FWIW, my husband has been subjected to additional screenings searches more often than not, including one screening where they took apart his laptop.  And he's a blonde haired, blue eyed Ohioan.  Personally, I think it's the hostility he exudes...because he's sick of being pulled aside every time he goes through TSA.


----------



## Jim Bryan (Nov 2, 2009)

It's all in how your asked. I don't suffer jerks for a second.


----------



## Kenrabs (Nov 2, 2009)

I work part time in a liquor store and have to side with those doing their jobs. They don't set the policy they just enforce it. It's not that big a deal to flash an ID. You should be asked in a pleasant manner and in return you should provide the ID with no issue. There is no need for attitude on either parties side since it is a simple policy to follow.


----------



## HatTrick (Nov 2, 2009)

Kauai Kid said:


> Everyone in the place, except for the bleached blonde manager and server, looked real embarassed.



Would her attitude have been more appropriate had she been a brunette?


----------



## tombo (Nov 2, 2009)

They have a rough job and they usually make low wages.They have a boss who tells them to ID everyone, even if they like like they are 100 years old. Why make their job harder than it has to be and make everyone miserable? When they ask you for an ID just show it to them.

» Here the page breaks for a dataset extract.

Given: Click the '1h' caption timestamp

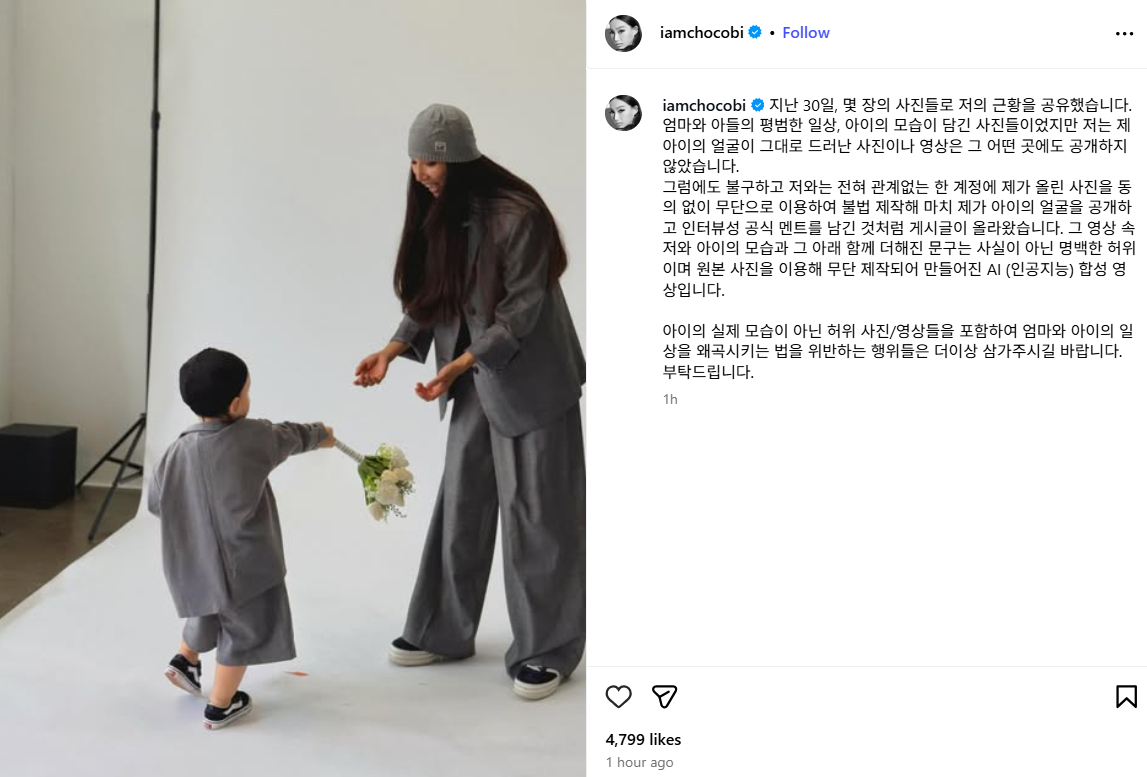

I qualify for an AARP membership but I am still asked for ID often when I buy alcohol in stores or restaurants. I just smile and tell the clerk or waiter/waitress that I wish that they really had a shadow of doubt about whether I was actually 21 years or older. They usually respond that they know that I am over 21 but have to see my ID anyway. I simply say no problem and present my ID. However every now and then the person will grin and respond that they couldn't be sure because I look so young. We will both laugh and I will show them my ID and tell them it was a good thing they checked because I am just barely old enough to drink.


----------



## GoIllini (Nov 4, 2009)

tombo said:


> They have a rough job and they usually make low wages.They have a boss who tells them to ID everyone, even if they like like they are 100 years old. Why make their job harder than it has to be and make everyone miserable? When they ask you for an ID just show it to them.


Well, they could earn more if they had the tact to apologize and say they were required to follow this policy rather than enforce it with a certain kind of ego.  I suffer foolishness and arrogance/rudeness easily when they are separate, but it is hard for me to suffer them both at the same time.  My customer service friends say I'm a pretty easy-to-deal-with customer when I go shopping or to restaurants with them, so if you don't work around the less intelligent policies with tact, it will be hard for you to work with customers.

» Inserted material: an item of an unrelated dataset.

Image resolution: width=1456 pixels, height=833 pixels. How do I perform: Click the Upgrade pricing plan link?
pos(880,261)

I try to handle these situations graciously as every customer should, but I also don't tolerate the combination of rudeness and foolishness very well.  I don't think any customer, employer, client, or even employee does.  If you're competently doing something that clearly makes a lot of sense and you're snarky, that's one thing.  If you have to enforce something that's clearly stupid, on the other hand, please try to be nice when you do so.



> I qualify for an AARP membership but I am still asked for ID often when I buy alcohol in stores or restaurants. I just smile and tell the clerk or waiter/waitress that I wish that they really had a shadow of doubt about whether I was actually 21 years or older. They usually respond that they know that I am over 21 but have to see my ID anyway. I simply say no problem and present my ID. However every now and then the person will grin and respond that they couldn't be sure because I look so young. We will both laugh and I will show them my ID and tell them it was a good thing they checked because I am just barely old enough to drink.

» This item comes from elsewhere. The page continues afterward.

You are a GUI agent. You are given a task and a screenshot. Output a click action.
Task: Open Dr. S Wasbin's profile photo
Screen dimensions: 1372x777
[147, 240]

That's totally cool, but when it's obvious that I'm over 21 and I don't have my ID and I'm not trying to get someone to serve me without ID after being told no, the server shouldn't be rude if she wants me to ever come back again let alone give her a 20% tip.


----------



## LisaRex (Nov 4, 2009)

GoIllini said:


> That's totally cool, but when it's obvious that I'm over 21 and I don't have my ID and I'm not trying to get someone to serve me without ID after being told no, the server shouldn't be rude if she wants me to ever come back again let alone give her a 20% tip.



Unless I missed something, there was absolutely no indication in the OP that the server was _rude_:

"I saw a 72 year old red headed Irish lady in a wheelchair rolled out of the Lihue Airport Bar by two embarassed security cops because she refused to show the server a photo ID. "It is our policy that everyone must show a photo ID"

She said "My policy is that I don't deal with stupid policies. I'm a great grandmother and my photo ID is buried in my carryon" 

Everyone in the place, except for the bleached blonde manager and server, looked real embarassed."


----------



## Bill4728 (Nov 4, 2009)

LisaRex said:


> Unless I missed something, there was absolutely no indication in the OP that the server was _rude_:
> 
> "I saw a 72 year old red headed Irish lady in a wheelchair rolled out of the Lihue Airport Bar by two embarassed security cops because she refused to show the server a photo ID. "It is our policy that everyone must show a photo ID"
> 
> ...


*Everyone in the place, except for the bleached blonde manager and server, looked real embarassed."
*  I think that most people are assuming that this line shows the server & Manager were not pleasant about their actions.


----------



## thheath (Nov 4, 2009)

*Dorothy this ain't Kansas...*

Living in Kauai I have learned that dealing with the locals in this type of situation isn't like interactions back on the mainland.  If the elderly lady gave the server even the slightest grief they would have shut down on her.  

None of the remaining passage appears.